Proteggere la salute respiratoria del bambino inizia già durante la gravidanza, ma richiede un approccio completo: nutrizione adeguata, niente fumo, ambiente sano, controlli regolari e attenzione ai fattori di rischio familiari.

Domande Frequenti

Chi dovrebbe assumere omega-3 in gravidanza?

Le donne con basso consumo di pesce o fabbisogni specifici possono valutare gli omega-3 in gravidanza con il medico.
Consiglio: non iniziare integratori senza confronto con uno specialista.

Cosa fanno gli omega-3 contro l’asma infantile?

Gli omega-3 possono modulare l’infiammazione e influenzare lo sviluppo immunitario del bambino.
Consiglio: considerarli parte di una strategia nutrizionale completa.

Quando sono più utili gli omega-3 in gravidanza?

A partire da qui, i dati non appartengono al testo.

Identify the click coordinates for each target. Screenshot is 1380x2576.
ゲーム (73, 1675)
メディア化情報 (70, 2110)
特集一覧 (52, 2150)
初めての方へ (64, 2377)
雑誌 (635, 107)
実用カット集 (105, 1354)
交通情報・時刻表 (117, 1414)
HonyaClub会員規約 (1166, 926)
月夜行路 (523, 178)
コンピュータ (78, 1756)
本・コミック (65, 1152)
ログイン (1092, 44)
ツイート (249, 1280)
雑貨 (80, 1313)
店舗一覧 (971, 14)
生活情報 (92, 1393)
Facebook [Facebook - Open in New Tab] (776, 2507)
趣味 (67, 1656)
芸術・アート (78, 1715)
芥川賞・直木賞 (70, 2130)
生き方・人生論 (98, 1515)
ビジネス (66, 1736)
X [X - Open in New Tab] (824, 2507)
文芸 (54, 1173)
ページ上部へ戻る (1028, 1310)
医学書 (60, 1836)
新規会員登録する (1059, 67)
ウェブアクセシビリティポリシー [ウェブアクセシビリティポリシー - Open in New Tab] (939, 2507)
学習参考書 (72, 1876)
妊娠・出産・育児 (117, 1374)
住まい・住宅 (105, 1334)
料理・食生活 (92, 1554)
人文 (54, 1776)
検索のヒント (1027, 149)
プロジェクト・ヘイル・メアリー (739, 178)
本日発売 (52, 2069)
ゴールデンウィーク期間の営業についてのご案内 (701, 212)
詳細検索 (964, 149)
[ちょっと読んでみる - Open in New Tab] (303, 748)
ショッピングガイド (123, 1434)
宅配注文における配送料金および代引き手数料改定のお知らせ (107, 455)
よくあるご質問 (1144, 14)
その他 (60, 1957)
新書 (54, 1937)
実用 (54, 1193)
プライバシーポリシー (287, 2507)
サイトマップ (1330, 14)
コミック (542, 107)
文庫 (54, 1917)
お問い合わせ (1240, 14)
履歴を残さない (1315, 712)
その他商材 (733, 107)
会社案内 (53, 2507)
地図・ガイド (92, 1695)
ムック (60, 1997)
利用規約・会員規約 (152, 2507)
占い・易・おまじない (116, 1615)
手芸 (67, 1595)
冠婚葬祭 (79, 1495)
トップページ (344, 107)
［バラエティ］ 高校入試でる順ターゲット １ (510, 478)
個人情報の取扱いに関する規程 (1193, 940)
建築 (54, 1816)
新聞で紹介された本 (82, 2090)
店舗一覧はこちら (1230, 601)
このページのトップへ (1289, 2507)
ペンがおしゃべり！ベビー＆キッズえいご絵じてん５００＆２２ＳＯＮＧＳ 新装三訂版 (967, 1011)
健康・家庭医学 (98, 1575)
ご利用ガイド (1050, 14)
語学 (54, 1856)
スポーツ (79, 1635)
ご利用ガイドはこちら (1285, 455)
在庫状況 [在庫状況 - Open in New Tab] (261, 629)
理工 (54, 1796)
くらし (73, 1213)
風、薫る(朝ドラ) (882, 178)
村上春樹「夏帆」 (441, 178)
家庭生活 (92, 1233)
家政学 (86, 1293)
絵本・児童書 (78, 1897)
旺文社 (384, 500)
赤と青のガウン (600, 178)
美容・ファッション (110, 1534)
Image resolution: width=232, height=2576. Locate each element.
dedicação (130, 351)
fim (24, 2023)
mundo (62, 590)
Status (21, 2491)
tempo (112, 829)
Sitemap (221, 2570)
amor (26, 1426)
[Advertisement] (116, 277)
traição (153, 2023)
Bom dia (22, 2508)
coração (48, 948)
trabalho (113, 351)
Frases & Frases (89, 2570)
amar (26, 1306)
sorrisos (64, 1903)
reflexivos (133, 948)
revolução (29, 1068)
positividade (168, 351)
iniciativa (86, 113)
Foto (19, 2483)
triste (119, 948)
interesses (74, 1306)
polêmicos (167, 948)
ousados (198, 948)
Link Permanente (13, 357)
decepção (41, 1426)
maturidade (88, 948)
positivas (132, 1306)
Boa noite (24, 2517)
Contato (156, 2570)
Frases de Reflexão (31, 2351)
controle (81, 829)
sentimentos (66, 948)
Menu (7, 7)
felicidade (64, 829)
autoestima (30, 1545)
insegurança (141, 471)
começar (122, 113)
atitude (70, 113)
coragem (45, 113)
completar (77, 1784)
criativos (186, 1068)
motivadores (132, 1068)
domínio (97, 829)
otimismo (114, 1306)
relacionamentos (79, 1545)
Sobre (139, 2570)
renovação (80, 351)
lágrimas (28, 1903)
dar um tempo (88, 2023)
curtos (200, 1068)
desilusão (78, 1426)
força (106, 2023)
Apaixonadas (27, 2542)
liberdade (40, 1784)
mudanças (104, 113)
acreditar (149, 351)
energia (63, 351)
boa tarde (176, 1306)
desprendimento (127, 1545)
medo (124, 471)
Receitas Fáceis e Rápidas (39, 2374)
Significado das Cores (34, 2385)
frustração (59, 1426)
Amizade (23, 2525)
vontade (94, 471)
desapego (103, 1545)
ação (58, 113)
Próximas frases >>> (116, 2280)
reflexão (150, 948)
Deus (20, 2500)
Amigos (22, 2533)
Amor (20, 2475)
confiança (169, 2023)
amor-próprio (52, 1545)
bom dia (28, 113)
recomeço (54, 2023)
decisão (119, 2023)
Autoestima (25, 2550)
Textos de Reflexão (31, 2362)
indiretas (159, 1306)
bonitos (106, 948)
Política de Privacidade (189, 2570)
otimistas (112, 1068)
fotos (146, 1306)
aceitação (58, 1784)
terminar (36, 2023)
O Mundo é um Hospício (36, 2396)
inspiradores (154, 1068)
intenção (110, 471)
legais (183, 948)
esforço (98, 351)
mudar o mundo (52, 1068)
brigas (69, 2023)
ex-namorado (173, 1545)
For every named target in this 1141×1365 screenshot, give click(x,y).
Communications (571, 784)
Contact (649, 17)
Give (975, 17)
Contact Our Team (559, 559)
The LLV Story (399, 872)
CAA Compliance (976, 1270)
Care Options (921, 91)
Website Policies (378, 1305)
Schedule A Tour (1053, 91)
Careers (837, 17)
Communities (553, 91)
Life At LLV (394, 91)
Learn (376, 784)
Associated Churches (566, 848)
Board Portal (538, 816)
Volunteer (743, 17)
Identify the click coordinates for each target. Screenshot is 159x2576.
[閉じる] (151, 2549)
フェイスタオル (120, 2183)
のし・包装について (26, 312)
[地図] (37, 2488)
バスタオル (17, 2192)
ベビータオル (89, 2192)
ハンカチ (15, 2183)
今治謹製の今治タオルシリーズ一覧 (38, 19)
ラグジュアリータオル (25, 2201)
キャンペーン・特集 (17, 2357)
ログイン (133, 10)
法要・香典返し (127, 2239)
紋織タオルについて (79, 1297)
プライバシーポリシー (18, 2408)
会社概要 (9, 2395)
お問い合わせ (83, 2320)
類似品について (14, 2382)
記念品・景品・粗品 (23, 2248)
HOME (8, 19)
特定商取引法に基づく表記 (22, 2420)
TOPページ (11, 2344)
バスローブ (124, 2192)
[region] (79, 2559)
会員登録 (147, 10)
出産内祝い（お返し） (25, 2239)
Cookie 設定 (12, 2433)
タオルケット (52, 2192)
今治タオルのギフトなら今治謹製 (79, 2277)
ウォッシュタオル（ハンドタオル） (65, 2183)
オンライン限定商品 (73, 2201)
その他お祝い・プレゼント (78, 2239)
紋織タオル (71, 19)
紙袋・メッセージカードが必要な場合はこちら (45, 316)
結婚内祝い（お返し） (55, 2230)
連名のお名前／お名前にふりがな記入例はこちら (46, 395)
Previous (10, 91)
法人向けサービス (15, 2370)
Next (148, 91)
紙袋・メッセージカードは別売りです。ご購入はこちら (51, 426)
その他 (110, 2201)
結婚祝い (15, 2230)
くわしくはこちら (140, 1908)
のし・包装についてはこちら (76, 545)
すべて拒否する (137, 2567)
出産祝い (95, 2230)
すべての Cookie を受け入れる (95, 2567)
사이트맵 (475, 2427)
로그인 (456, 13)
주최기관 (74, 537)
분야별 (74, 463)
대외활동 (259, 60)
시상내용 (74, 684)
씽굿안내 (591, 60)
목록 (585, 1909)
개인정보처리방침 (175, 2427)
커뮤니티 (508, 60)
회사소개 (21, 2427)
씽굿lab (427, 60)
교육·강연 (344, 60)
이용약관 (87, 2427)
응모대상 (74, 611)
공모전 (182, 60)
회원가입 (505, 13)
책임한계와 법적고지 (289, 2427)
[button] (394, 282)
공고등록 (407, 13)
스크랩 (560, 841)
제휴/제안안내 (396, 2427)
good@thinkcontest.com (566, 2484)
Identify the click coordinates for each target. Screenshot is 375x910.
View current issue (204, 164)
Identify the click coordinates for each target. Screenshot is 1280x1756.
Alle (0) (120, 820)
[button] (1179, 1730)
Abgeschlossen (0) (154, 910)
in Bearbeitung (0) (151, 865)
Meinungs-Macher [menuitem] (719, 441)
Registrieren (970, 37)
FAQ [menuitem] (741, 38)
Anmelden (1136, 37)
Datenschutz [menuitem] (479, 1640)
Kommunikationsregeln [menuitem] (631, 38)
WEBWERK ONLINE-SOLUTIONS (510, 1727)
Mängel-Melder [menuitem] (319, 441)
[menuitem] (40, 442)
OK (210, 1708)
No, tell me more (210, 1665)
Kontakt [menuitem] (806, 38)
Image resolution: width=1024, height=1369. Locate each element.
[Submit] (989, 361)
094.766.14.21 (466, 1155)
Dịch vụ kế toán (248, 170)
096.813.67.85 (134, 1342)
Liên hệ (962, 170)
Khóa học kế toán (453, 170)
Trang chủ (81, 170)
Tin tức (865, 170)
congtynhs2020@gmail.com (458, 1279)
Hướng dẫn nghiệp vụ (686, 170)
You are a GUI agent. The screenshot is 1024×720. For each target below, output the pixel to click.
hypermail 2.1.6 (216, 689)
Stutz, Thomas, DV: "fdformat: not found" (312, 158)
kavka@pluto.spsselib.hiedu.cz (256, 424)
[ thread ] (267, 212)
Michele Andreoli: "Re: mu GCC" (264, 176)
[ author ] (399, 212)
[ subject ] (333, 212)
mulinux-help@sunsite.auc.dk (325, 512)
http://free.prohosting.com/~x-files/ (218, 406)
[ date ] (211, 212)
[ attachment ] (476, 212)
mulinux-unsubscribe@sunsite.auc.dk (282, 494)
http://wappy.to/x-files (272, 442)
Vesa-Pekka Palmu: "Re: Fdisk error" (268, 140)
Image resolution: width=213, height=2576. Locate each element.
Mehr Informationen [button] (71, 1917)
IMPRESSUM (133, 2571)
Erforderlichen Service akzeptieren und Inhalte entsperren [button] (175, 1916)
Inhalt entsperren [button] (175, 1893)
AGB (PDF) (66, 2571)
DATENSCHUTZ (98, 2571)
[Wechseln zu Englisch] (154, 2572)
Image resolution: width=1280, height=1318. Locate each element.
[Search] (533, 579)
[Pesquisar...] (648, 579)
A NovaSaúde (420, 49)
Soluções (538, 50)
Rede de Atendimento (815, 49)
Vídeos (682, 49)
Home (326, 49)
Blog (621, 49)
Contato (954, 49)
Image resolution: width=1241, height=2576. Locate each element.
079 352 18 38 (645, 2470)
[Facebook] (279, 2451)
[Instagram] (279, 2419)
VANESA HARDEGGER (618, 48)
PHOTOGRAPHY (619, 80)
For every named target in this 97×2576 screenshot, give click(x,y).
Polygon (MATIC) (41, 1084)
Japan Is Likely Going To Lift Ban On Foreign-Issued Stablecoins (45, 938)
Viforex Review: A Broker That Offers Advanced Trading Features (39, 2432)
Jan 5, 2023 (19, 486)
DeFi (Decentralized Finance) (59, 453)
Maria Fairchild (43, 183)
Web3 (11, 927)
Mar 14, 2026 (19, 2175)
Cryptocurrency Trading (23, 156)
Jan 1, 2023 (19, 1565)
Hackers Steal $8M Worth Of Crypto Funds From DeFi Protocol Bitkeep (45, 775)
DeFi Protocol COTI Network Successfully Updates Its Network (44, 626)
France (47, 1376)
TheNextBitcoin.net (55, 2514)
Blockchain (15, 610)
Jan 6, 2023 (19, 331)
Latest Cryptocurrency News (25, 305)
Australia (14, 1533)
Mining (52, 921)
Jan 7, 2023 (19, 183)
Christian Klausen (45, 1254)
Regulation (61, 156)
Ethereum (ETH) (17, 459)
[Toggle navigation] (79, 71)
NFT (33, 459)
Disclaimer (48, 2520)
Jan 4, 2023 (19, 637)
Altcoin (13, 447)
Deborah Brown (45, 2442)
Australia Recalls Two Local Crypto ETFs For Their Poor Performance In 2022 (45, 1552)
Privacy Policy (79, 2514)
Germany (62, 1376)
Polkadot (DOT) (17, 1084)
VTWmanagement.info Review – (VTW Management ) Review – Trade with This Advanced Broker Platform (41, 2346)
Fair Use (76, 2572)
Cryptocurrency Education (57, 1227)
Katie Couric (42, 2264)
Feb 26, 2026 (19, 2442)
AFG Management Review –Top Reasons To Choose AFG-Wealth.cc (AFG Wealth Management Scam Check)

Molti studi hanno valutato gli omega-3 soprattutto nel secondo e terzo trimestre.
Consiglio: chiedere indicazioni personalizzate già durante i controlli prenatali.

Come assumere omega-3 in modo sicuro?

Gli omega-3 in gravidanza possono arrivare da pesce sicuro o integratori certificati.
Consiglio: scegliere prodotti controllati per contaminanti e adatti alla gravidanza.

Dove si trovano gli omega-3?

EPA e DHA si trovano soprattutto nel pesce grasso, mentre ALA è presente in noci e semi.
Consiglio: variare le fonti alimentari senza eccedere con pesci ad alto mercurio.

Perché gli omega-3 possono proteggere il bambino?

Gli omega-3 partecipano alla regolazione dell’infiammazione e allo sviluppo del sistema immunitario fetale.
Consiglio: abbinarli a uno stile di vita sano e all’assenza di fumo.